#### Records provided ####
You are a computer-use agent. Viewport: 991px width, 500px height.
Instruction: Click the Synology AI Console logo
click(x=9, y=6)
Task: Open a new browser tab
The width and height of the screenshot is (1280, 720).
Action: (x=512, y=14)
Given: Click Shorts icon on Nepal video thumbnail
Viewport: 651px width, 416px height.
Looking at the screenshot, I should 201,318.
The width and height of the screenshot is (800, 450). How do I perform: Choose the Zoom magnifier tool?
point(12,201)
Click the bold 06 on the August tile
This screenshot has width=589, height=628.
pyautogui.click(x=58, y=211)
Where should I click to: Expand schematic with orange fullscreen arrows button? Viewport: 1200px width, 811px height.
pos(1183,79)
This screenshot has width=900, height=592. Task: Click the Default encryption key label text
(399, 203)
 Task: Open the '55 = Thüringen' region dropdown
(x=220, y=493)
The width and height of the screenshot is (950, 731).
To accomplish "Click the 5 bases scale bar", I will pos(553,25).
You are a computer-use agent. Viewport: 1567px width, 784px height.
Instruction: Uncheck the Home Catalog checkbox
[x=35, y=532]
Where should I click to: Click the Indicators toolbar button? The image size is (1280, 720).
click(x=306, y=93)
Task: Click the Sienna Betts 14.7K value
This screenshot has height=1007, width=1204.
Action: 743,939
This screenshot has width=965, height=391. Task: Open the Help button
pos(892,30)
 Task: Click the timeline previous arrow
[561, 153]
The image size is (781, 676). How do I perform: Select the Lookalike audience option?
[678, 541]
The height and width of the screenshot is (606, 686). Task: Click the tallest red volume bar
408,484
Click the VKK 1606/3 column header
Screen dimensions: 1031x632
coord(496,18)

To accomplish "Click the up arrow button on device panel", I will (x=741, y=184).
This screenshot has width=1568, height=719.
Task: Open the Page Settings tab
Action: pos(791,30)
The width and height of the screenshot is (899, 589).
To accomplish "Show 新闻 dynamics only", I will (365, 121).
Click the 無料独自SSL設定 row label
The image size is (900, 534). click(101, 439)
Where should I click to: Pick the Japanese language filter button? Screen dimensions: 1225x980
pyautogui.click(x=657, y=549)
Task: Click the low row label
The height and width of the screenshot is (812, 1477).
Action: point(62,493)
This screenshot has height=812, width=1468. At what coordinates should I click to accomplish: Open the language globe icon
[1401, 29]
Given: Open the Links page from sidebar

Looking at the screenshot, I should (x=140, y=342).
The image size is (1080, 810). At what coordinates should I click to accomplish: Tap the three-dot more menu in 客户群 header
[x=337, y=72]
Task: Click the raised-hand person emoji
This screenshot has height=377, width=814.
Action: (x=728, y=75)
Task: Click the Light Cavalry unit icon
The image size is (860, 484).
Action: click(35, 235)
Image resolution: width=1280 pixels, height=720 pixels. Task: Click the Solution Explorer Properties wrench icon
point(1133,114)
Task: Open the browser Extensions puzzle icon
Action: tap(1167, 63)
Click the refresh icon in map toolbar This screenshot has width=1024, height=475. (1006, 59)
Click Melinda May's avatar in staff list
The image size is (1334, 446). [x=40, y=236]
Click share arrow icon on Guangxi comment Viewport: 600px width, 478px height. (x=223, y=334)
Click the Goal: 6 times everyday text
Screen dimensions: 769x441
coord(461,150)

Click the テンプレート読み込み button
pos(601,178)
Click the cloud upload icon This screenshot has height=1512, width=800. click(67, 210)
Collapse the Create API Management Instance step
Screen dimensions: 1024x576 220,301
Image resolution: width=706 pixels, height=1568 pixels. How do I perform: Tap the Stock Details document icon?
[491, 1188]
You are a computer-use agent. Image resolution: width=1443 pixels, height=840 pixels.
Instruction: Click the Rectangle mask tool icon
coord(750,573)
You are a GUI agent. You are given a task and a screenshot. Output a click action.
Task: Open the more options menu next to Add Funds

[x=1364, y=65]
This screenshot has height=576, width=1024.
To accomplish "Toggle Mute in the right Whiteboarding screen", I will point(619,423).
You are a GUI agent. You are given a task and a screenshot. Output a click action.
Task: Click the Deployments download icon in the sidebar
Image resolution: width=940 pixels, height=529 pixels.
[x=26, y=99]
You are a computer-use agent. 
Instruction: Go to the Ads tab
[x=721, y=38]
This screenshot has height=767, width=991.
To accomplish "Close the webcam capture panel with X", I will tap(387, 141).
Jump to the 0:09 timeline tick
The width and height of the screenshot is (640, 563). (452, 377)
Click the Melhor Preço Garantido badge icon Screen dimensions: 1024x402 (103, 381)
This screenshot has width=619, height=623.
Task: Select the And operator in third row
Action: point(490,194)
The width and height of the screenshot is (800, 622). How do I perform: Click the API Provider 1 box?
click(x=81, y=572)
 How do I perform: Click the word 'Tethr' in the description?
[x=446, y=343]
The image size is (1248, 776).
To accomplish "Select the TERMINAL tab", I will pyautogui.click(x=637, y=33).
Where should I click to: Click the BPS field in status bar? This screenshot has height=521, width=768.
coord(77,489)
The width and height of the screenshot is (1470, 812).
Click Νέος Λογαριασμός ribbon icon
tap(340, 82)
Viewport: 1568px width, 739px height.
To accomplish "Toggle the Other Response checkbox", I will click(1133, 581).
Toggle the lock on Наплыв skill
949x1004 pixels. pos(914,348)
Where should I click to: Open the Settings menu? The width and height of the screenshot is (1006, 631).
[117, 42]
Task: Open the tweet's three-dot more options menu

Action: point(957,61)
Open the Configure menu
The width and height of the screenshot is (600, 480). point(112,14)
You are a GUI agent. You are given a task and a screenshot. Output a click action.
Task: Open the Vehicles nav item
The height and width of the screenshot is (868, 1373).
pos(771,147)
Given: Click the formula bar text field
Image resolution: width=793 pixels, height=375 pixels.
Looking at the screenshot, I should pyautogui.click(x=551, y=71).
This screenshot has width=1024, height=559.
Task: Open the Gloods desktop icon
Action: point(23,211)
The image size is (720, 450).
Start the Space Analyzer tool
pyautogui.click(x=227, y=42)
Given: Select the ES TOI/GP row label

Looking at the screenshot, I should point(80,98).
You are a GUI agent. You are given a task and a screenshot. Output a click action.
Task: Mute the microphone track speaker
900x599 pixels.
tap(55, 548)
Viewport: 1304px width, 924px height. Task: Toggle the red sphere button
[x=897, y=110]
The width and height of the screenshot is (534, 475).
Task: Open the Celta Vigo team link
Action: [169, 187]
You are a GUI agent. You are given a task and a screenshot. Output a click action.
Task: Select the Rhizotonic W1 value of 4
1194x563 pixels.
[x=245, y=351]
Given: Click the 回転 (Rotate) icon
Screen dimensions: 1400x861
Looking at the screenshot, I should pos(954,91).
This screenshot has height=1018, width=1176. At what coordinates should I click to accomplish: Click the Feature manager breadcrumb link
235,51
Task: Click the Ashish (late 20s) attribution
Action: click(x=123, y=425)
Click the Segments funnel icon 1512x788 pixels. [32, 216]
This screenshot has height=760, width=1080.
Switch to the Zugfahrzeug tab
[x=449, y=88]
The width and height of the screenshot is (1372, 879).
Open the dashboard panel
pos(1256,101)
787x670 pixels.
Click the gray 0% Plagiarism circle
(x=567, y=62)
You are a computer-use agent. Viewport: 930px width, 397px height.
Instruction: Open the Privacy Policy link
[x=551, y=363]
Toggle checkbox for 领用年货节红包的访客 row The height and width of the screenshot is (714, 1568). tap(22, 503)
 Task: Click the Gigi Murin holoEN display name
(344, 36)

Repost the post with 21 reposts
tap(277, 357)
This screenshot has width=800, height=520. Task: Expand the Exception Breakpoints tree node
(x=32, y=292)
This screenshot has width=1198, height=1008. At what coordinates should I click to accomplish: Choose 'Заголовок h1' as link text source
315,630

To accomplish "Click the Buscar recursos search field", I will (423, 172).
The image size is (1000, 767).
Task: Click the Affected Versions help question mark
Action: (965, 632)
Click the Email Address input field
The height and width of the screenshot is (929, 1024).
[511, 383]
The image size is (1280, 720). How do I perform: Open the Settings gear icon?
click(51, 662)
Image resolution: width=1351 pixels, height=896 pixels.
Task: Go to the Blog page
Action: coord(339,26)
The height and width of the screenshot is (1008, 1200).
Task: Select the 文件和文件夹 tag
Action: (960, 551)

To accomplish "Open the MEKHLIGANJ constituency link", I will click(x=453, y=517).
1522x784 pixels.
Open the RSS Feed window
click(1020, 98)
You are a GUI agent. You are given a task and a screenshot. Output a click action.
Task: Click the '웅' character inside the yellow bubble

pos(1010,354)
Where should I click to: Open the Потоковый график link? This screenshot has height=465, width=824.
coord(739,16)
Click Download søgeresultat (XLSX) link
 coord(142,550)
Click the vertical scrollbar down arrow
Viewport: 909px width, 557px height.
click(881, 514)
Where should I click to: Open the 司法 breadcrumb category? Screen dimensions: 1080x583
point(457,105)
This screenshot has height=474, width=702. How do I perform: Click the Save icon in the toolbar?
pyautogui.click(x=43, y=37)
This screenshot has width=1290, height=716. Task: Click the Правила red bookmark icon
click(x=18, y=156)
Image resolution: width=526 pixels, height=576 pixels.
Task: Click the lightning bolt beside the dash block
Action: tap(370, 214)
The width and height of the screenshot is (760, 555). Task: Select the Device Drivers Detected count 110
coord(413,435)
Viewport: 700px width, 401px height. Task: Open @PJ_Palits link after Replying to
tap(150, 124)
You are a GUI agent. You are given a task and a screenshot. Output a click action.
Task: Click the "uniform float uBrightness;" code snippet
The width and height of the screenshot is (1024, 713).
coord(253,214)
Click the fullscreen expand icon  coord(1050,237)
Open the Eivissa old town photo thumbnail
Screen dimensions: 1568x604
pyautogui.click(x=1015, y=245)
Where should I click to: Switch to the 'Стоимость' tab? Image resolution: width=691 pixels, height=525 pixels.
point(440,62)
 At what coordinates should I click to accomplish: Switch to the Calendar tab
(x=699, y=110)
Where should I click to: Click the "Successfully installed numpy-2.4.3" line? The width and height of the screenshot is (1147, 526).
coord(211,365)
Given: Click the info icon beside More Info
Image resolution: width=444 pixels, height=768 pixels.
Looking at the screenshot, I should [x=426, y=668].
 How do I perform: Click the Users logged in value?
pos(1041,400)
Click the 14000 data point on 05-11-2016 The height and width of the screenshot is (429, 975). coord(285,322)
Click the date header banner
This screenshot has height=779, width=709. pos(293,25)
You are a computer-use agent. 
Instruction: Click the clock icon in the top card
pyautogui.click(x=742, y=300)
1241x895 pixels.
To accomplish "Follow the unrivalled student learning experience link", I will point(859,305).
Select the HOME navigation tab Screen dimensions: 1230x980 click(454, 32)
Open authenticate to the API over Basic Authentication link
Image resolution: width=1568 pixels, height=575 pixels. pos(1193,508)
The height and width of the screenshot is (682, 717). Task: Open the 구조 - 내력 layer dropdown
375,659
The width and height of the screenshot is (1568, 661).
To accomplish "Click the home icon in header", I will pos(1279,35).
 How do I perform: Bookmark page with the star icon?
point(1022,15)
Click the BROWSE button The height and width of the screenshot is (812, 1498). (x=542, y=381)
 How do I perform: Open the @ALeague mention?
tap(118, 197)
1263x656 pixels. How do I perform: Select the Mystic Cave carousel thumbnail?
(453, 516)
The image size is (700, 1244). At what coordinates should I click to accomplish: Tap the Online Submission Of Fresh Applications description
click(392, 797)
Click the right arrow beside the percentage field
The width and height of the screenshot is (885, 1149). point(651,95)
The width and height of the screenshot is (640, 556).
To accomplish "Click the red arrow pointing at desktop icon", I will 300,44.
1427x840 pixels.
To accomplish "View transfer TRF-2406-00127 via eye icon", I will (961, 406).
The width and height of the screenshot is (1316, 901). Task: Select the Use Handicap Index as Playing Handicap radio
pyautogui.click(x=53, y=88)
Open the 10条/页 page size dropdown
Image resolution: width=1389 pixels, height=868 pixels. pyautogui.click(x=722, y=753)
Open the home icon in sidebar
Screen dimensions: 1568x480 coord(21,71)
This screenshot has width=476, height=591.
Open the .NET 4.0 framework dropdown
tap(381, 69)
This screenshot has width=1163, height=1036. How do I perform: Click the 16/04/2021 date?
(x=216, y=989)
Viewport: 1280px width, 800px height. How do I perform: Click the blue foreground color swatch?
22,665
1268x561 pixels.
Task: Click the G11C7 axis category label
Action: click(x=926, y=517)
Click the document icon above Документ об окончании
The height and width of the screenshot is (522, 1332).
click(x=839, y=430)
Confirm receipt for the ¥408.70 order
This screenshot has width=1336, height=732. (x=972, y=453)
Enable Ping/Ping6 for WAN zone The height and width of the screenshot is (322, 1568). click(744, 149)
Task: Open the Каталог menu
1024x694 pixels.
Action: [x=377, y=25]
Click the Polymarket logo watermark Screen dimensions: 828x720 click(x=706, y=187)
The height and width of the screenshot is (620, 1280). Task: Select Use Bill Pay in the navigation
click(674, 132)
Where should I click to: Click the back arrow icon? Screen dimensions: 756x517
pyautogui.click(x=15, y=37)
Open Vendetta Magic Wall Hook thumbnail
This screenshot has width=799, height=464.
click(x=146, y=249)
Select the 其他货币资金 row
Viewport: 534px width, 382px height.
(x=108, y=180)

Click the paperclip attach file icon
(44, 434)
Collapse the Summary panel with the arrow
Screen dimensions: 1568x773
####
> _Task requirements_: Everything from the line containing "Click the document" to the bottom of the listing is to be set down exactly; leave out all other lines.

> _Result below_:
Click the document icon above Документ об окончании
The height and width of the screenshot is (522, 1332).
click(x=839, y=430)
Confirm receipt for the ¥408.70 order
This screenshot has width=1336, height=732. (x=972, y=453)
Enable Ping/Ping6 for WAN zone The height and width of the screenshot is (322, 1568). click(744, 149)
Task: Open the Каталог menu
1024x694 pixels.
Action: [x=377, y=25]
Click the Polymarket logo watermark Screen dimensions: 828x720 click(x=706, y=187)
The height and width of the screenshot is (620, 1280). Task: Select Use Bill Pay in the navigation
click(674, 132)
Where should I click to: Click the back arrow icon? Screen dimensions: 756x517
pyautogui.click(x=15, y=37)
Open Vendetta Magic Wall Hook thumbnail
This screenshot has width=799, height=464.
click(x=146, y=249)
Select the 其他货币资金 row
Viewport: 534px width, 382px height.
(x=108, y=180)

Click the paperclip attach file icon
(44, 434)
Collapse the Summary panel with the arrow
Screen dimensions: 1568x773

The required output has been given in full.